La Diputación Foral de Bizkaia, en concreto la Dirección General de Medio Ambiente, ha emitido un informe desfavorable a la construcción de la central eólica Artzentales-Sopuerta. El proyecto, promovido por la empresa privada Euskal Haizie, S.L, se considera incompatible con la legislación ambiental, con la de protección de la biodiversidad y con la de la ordenación territorial. El contenido del informe de la entidad foral, se conoció el 31 de enero, y fue un atisbo de esperanza al sintonizar al cien por cien con los diferentes movimientos vecinales de la comarca de Enkarterri, así como con los ayuntamientos de Sopuerta, Artzentales, Muskiz y Zalla que también se han opuesto al mismo.
Sin embargo, casi al mismo tiempo, el Gobierno Vasco-Eusko Jaurlaritza, a través de su portavoz Bingen Zupiria, declaró su intención de poner en marcha las centrales eólicas proyectadas, incluso sin tener aprobado el Plan Territorial Sectorial de Energías Renovables, aún en tramitación parlamentaria, sin observar las normativas territoriales y a pesar de la oposición parlamentaria. Las razones de esta decisión se basan en que existe una situación de emergencia energética, y según Zupiria, disponen del «paraguas legal» para llevarlo a cabo.
La Asociación Vecinal Enkarterri Bizirik se pregunta cuál es ese «paraguas legal», qué leyes permiten pasar por encima del Parlamento Vasco, por encima de las normativas territoriales, por encima de las normativas medioambientales, por encima de las advertencias de la Diputación y desoir a la oposición y a los ayuntamientos afectados.

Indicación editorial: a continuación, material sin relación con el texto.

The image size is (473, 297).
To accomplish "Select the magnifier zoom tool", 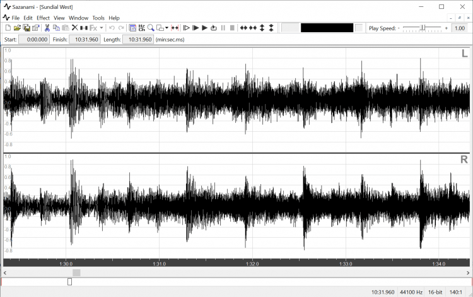I will [151, 28].
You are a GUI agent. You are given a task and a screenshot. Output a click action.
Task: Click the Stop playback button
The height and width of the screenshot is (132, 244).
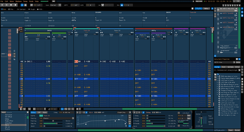11,5
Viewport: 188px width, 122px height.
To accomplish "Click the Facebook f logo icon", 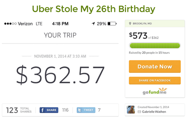I will (x=42, y=110).
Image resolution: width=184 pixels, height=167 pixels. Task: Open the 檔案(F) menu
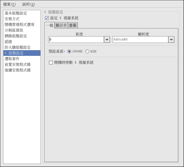pos(9,4)
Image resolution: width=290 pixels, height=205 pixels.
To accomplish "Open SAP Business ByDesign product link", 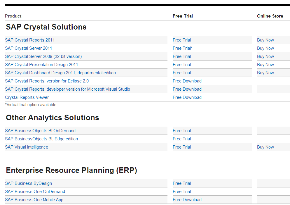I will coord(28,183).
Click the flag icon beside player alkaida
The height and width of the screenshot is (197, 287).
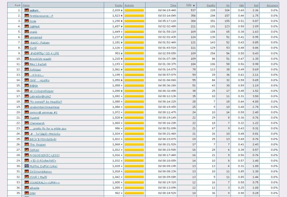(x=26, y=188)
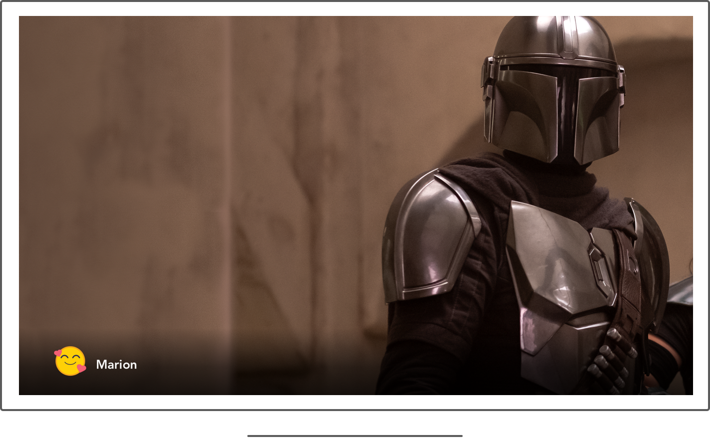The width and height of the screenshot is (710, 438).
Task: Tap the home indicator bar at screen bottom
Action: pos(355,436)
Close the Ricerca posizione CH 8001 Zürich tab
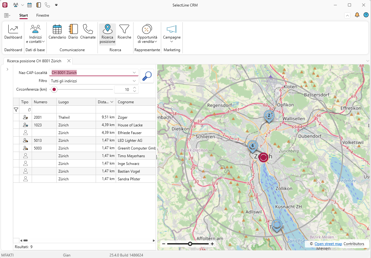This screenshot has width=371, height=258. (x=69, y=61)
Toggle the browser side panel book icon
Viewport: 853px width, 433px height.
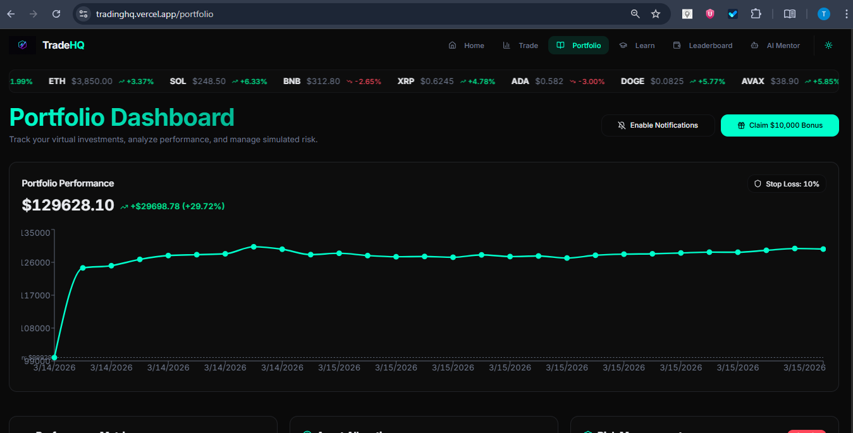pos(791,13)
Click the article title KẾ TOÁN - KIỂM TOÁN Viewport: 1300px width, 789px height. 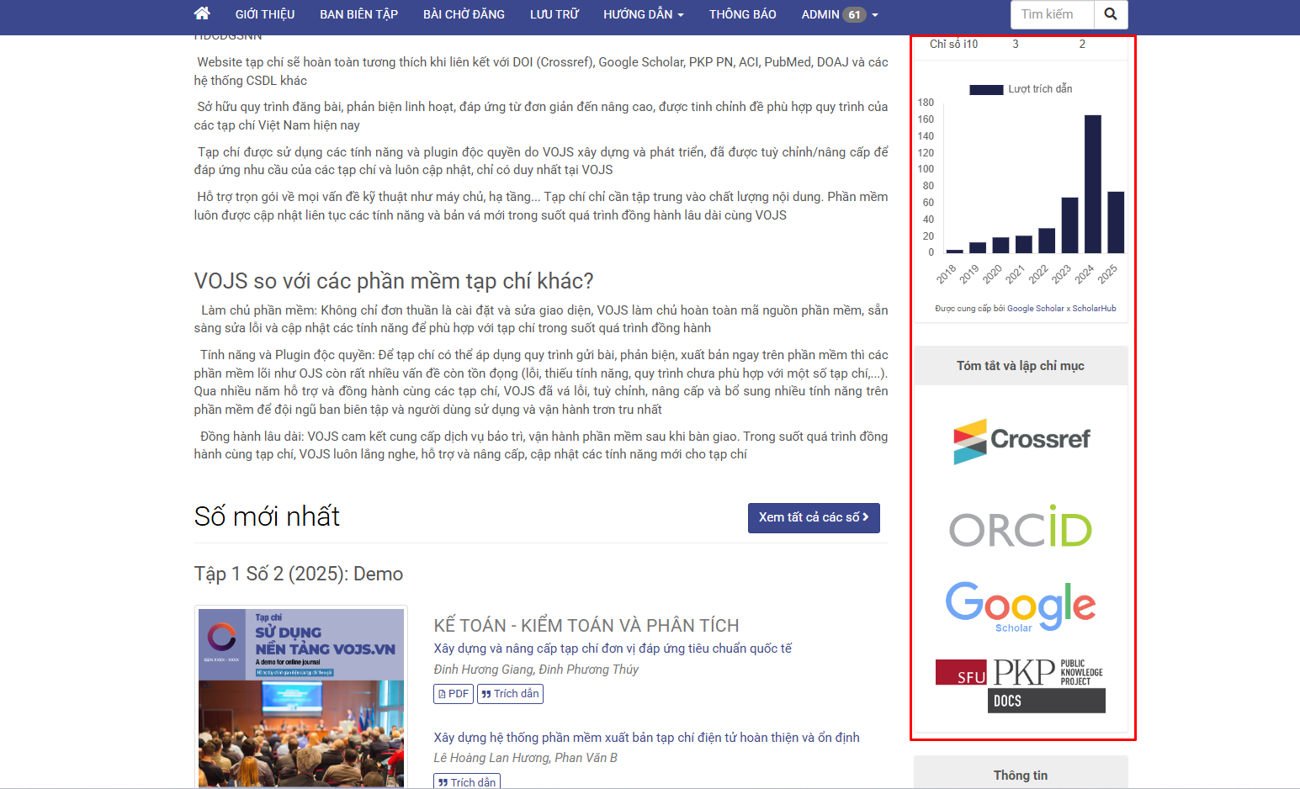586,625
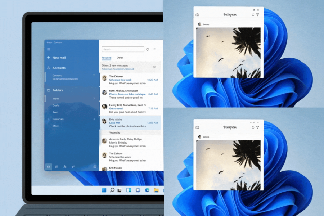Select the camera icon in the Instagram window

tap(197, 14)
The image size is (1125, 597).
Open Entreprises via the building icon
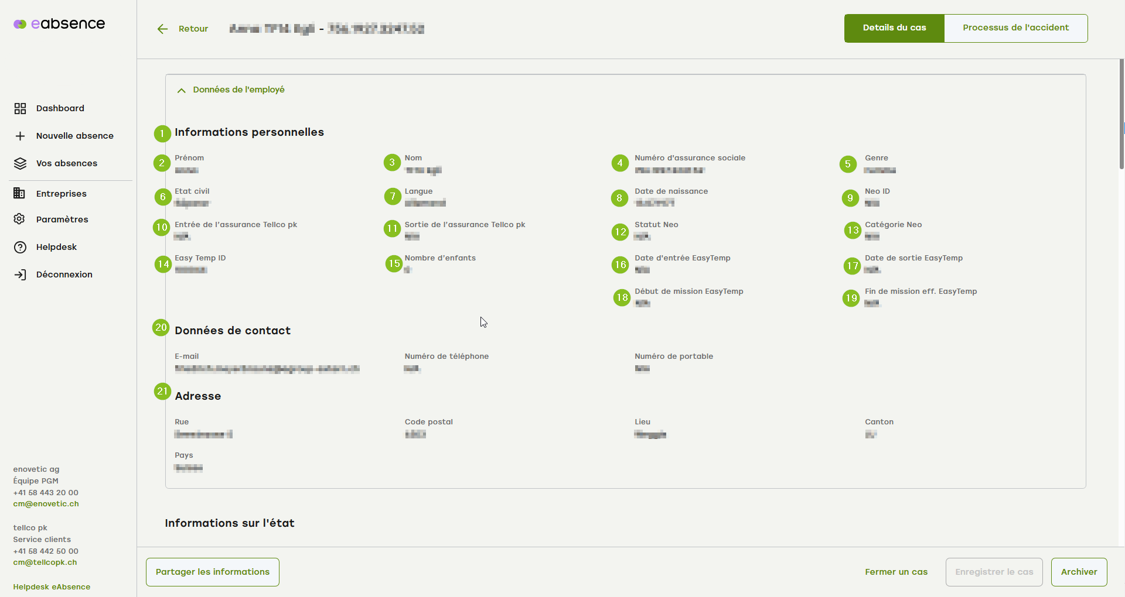point(20,193)
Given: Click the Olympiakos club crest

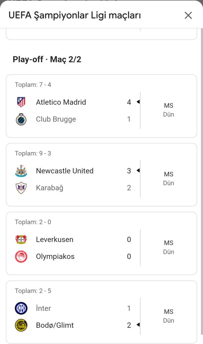Looking at the screenshot, I should pos(21,257).
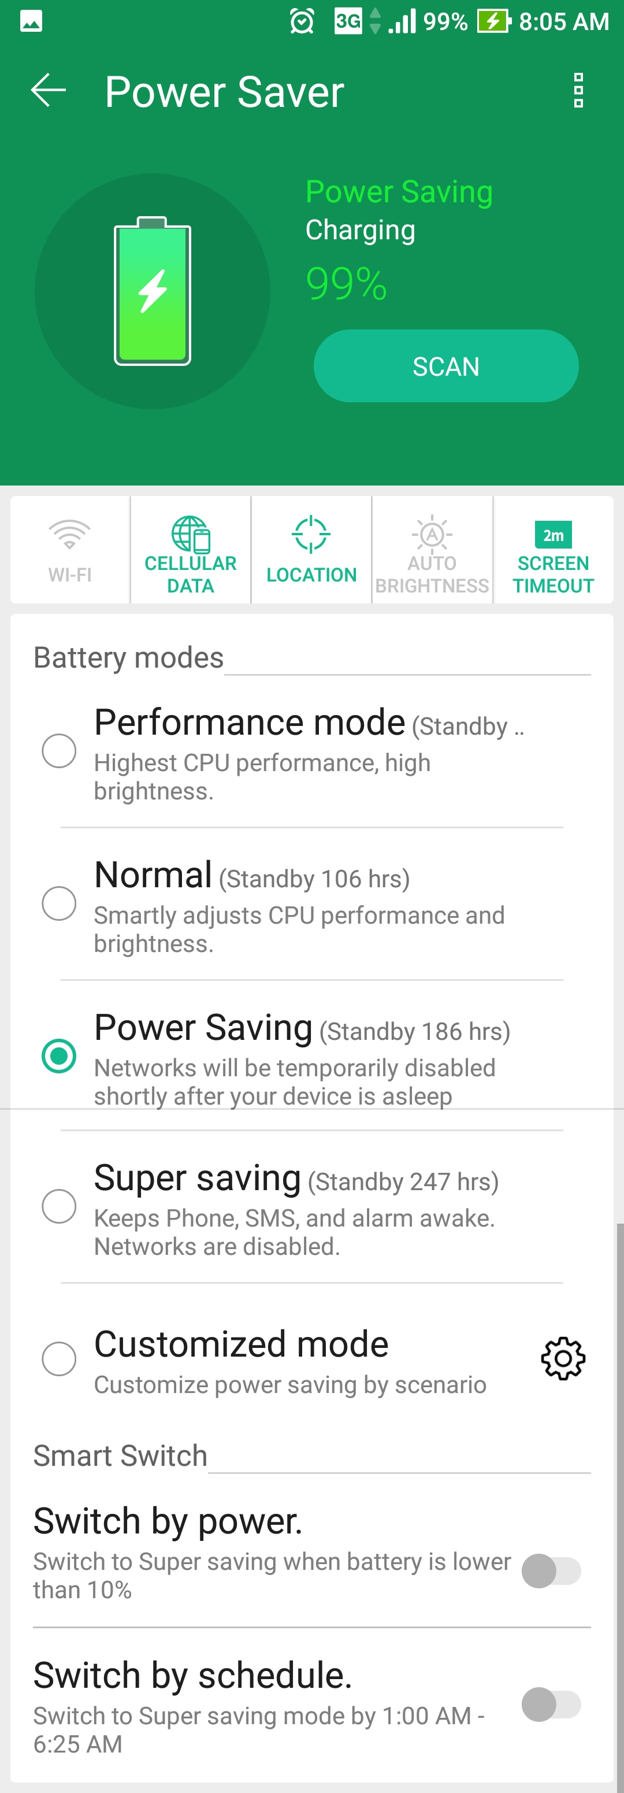Image resolution: width=624 pixels, height=1793 pixels.
Task: Open the Switch by schedule time text
Action: pos(259,1729)
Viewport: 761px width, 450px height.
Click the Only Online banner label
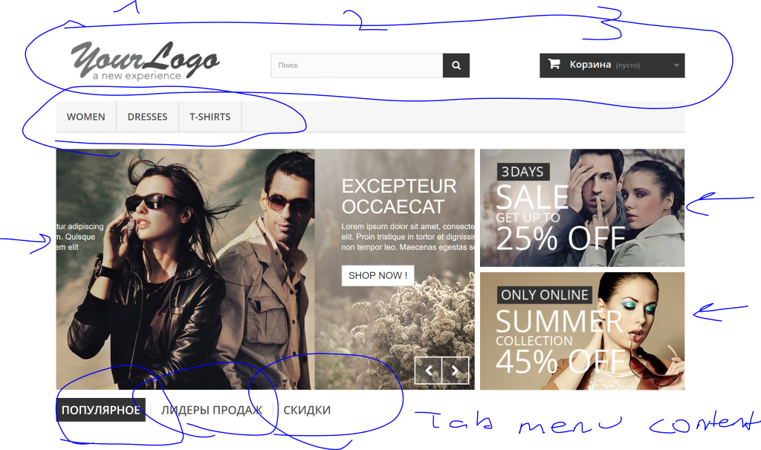[x=545, y=295]
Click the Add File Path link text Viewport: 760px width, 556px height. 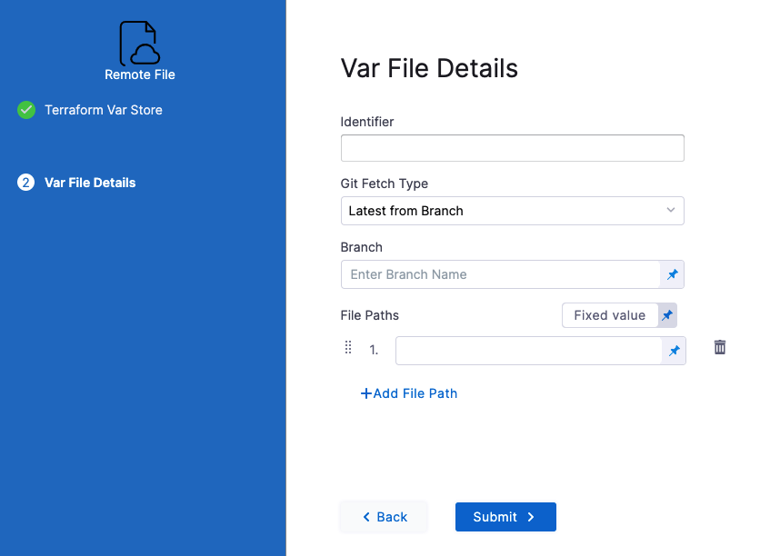pyautogui.click(x=415, y=393)
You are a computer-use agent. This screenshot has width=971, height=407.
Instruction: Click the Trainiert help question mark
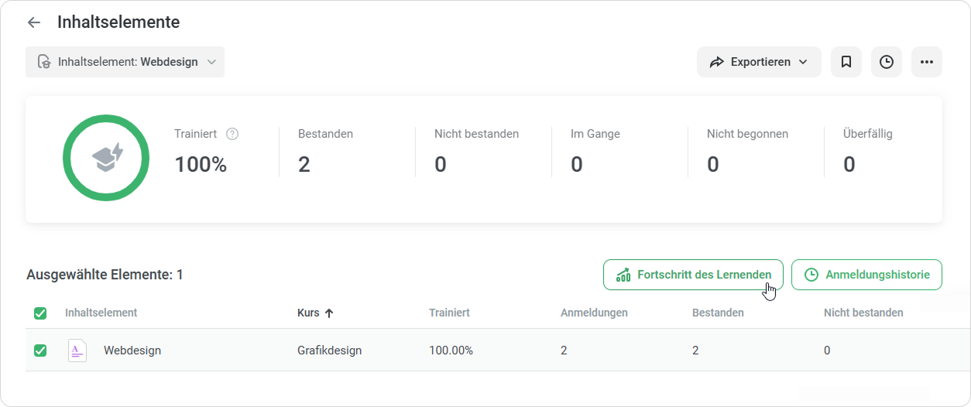point(232,134)
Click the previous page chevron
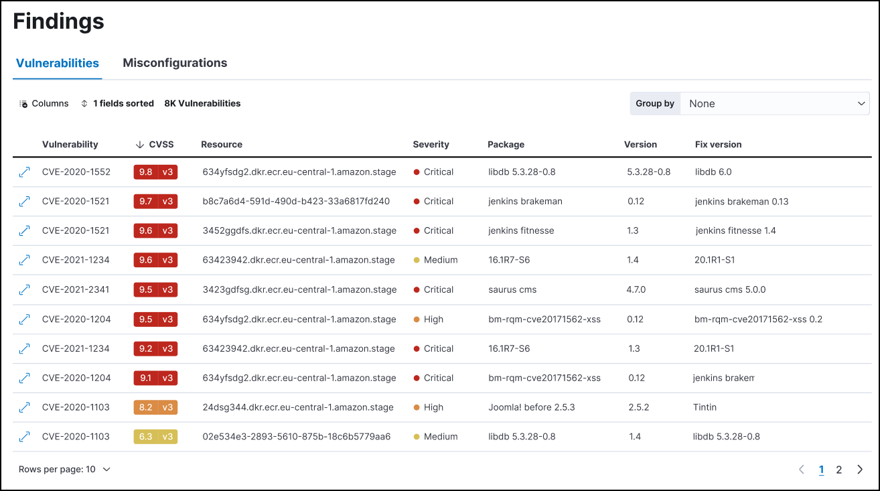The width and height of the screenshot is (880, 491). 801,469
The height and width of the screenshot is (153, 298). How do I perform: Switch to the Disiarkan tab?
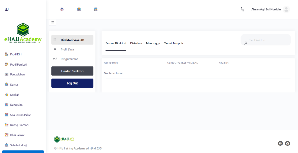pos(136,43)
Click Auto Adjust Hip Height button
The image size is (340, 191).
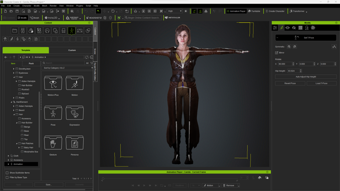point(306,77)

Es bueno recordar que vivimos en un estado de derecho que obliga a toda la ciudadanía, a sus representantes políticos y los poderes públicos, a respetar las garantías legales existentes, máxime si se trata del gobierno vasco.
La Asociación Vecinal Enkarterri Bizirik tomará parte activa en todas las iniciativas a su alcance. Tocará a todas las puertas que sea posible tocar y trabajará a favor de una transición energética sin precipitaciones, planificada, participada por la ciudadanía y con las garantías ambientales mínimas para las zonas afectadas, que tienen mucho que perder, si se hace de la manera atropellada e irreflexiva como pretenden.